A economia portuguesa surpreendeu os economistas, com variação homólogas (1,6%) e em cadeia (0,8%) muitos superiores às previsões. Por trás deste bom resultado estará um desempenho mais forte do que se esperava das exportações, tanto de bens como de serviços. Os economistas contactados pelo Massa Monetária explicam como chegámos aqui.
Nota do editor: No “Reacção dos Economistas” pode ler, sem edição do Negócios, a análise aos principais indicadores económicos pelos gabinetes de estudos do Montepio, Millennium bcp, BPI, NECEP (Universidade Católica) e IMF, isto sem prejuízo de outras contribuições menos regulares. Esta é parte da “matéria-prima” com que o Negócios trabalha e que agora fica também ao seu dispor.
Núcleo de Estudos de Conjuntura da Economia Portuguesa (NECEP)
A Estimativa Rápida do INE indica um crescimento do PIB de 0.8% no 3º trimestre de 2016, uma aceleração de 0.5 pontos percentuais face ao trimestre anterior e o melhor registo desde o final de 2013. Paralelamente, o crescimento homólogo (1.6%) foi idêntico ao crescimento médio de 2015 e o crescimento no ano móvel terminado no 3º trimestre é de 1.2%. A leitura deste novo dado é muito positiva e sinaliza um andamento do produto claramente acima da dinâmica instalada. Na conjuntura actual, a evolução dos dados reais é influenciada pela evolução dos deflatores pelo que esta aceleração pontual deve ser interpretada com cautela.
De acordo com a síntese do INE, o crescimento mais intenso do PIB está associado principalmente ao andamento da procura externa líquida, com uma aceleração das exportações nas componentes de bens e serviços. A procura interna também terá dado um contributo positivo para a variação homóloga do PIB mas não para a variação em cadeia, sendo suportada por uma aceleração do consumo privado de bens não duradouros. Nada é dito sobre a evolução do investimento pelo que se depreende que este último agregado poderá ter mantido a trajectória desfavorável observada nos trimestres anteriores – aspecto a confirmar com a divulgação das contas nacionais trimestrais no fim do mês. O acumular da reposição gradual de salários da função pública e a redução do IVA da restauração podem estar a contribuir para o crescimento trimestral surpreendentemente elevado.

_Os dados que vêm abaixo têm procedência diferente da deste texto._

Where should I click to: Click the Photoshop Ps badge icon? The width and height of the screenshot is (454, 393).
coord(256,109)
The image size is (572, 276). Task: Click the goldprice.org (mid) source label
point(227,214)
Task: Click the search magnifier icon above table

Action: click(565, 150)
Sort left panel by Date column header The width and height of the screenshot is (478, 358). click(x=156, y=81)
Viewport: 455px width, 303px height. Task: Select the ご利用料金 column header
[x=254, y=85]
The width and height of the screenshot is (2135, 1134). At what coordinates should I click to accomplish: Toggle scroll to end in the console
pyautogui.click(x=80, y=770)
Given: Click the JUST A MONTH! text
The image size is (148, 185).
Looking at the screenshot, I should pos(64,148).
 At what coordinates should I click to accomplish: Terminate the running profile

O crescimento da zona euro, divulgado pelo Eurostat, foi também de 1.6% em termos homólogos se bem que mais fraco em cadeia (0.3%) face ao registo de Portugal, aliás, o melhor entre pares europeus. Espanha, ainda assim, cresceu a ritmo próximo do português (0.7%) mas a evolução foi fraca na Alemanha e França (ambas com 0.2%) e mesmo em Itália (0.3%). De registar o crescimento robusto do Reino Unido (0.5% em cadeia e 2.3% homólogo) no trimestre subsequente ao referendo sobre o Brexit.
Estes dados são uma boa notícia já que surpreendem pela positiva em Portugal e primam pelo alinhamento face ao esperado no caso da zona euro. Não é de colocar inteiramente de parte a existência de alguns efeitos de calendário ou pontuais na variação em cadeia ora divulgada (0.8%). Estes dados sugerem que o processo de recuperação da economia portuguesa continua em curso e afasta o cenário de quase estagnação que se vislumbrava desde o início do ano. E são consistentes com crescimentos tendenciais anuais próximos de 1.5%, tornando plausível crescimento de 2016 inscrito pelo Governo no Orçamento do Estado para o próximo ano.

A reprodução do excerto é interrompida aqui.